Where you’re living: A third-tier metropolis in the Midwest that just opened its first brewery; a town in inland California that no one cares about
Where you’re going out: That weird corner of Downtown people refer to as the "hipster neighborhood" because it has a dive bar, a coffee shop, and a place that has a few used records and trucker hats for sale
Your mantra: Random mumbled lines from the Portlandia theme song
Go-to activity: Lurking at the aforementioned bar or coffee shop and telling anyone who will listen about how uh-mazing your trip to Portland was. Want to see pictures from my trip on Instagram?

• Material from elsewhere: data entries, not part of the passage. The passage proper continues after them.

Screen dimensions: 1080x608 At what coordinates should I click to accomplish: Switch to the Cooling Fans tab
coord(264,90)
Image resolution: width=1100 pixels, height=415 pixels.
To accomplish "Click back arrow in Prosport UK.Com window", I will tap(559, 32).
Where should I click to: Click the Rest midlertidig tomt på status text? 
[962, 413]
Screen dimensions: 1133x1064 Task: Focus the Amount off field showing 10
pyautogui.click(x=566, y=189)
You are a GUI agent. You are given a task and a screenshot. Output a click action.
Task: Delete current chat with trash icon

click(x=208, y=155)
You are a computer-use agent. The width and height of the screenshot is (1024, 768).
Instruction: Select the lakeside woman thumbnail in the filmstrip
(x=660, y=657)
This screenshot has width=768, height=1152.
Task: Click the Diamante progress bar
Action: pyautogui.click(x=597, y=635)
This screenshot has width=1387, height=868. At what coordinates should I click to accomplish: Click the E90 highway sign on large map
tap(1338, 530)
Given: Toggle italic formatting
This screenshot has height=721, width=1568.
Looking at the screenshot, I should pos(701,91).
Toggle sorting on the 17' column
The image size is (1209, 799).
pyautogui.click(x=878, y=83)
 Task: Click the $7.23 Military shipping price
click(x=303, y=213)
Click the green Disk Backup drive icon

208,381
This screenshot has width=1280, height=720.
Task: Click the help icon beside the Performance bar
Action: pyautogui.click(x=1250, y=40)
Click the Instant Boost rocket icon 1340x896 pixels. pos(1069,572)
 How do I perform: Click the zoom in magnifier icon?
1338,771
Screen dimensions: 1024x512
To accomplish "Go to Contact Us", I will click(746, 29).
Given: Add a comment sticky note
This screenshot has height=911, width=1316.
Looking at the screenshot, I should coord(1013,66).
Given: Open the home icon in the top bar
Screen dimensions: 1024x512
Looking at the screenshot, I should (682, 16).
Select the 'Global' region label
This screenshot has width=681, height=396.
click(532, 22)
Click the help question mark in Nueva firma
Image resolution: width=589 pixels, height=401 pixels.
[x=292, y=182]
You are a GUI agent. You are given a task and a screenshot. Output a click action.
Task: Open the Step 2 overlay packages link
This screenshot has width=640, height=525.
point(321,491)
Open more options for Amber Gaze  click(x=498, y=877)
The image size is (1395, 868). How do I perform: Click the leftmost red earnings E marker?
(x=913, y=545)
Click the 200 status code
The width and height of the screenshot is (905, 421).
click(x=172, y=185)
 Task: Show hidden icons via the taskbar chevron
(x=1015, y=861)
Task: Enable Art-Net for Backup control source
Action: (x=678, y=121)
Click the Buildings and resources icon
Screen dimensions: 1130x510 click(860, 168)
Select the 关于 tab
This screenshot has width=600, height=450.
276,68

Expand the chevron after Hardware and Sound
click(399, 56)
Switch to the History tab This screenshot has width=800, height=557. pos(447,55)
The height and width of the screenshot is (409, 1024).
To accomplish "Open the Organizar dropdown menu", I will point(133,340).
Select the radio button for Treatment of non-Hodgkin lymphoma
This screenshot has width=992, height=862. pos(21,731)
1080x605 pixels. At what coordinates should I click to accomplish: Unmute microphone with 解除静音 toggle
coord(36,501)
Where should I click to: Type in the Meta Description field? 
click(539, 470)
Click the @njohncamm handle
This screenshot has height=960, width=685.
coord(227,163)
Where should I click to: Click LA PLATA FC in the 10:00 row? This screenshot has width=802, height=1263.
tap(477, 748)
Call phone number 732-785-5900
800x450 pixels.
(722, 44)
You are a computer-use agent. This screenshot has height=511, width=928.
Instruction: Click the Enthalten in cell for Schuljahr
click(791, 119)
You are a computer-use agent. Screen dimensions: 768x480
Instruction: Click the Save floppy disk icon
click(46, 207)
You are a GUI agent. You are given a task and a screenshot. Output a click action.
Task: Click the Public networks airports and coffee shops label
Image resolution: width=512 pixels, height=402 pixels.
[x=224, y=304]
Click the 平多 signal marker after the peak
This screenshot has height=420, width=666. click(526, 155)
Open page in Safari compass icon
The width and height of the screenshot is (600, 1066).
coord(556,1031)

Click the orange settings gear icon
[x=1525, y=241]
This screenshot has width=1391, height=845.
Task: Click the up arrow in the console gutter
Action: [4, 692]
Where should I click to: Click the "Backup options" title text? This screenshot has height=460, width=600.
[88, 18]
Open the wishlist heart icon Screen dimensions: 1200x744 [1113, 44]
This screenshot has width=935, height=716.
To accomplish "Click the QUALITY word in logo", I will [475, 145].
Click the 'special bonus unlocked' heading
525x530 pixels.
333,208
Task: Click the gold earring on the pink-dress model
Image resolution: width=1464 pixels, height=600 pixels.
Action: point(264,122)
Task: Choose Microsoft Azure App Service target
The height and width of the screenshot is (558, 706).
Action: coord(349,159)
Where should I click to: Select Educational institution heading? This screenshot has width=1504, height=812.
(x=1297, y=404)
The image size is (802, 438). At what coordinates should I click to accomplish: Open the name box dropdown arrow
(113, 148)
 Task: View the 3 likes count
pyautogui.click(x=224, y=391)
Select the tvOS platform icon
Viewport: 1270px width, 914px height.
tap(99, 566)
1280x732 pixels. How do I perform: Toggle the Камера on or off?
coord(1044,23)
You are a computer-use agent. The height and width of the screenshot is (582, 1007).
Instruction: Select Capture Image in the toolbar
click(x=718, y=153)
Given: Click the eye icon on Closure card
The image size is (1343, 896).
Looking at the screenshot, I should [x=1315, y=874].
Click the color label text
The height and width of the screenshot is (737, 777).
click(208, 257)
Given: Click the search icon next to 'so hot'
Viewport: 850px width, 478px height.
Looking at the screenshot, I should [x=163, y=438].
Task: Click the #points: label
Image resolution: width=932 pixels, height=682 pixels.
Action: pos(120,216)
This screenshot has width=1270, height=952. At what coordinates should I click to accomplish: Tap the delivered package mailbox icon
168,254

Wait, where are you going?!

Congratulations: you’ve become the newest local "Screw this -- I’m moving to Portland!" person. You’ll spend the months (OK, the year) leading up to your departure working weird jobs and living with your parents to save up cash for the big move. Between that and your endless evangelizing of the "West Coast lifestyle" you thought was unattainable until you visited Portland a few weeks ago, your friends have given up on socializing with you. It doesn’t matter, though. You’ll make a ton of new ones upon your arrival in Portland, or "PDX," which is what the locals call it. (No one calls it that.)

Sunday session at rontoms
Sunday Session at Rontoms | Flickr/tomstar3000

Stage two: The "I love Portland!" phase

Where you’re living: An endless chain of month-long sublets throughout the Inner Eastside
Where you’re going out: Between Division, NE 28th, Belmont, and the occasional slog up to Alberta, there’s no shortage of highly crawlable bar districts within a short bike ride of your house... unless it’s a Sunday night, in which case a Sunday Session at Rontoms is the premiere event for rubbing elbows with fellow transplants and what’s left of the neighborhood's klatch of OG indie rockers.
Your mantra: "YOLO," with no trace of irony whatsoever, because your life is that magical.
Go-to activity: Ditching plans to find a job and a permanent abode in favor of boozy bike rides and day trips to Mount Hood and Sauvie Island.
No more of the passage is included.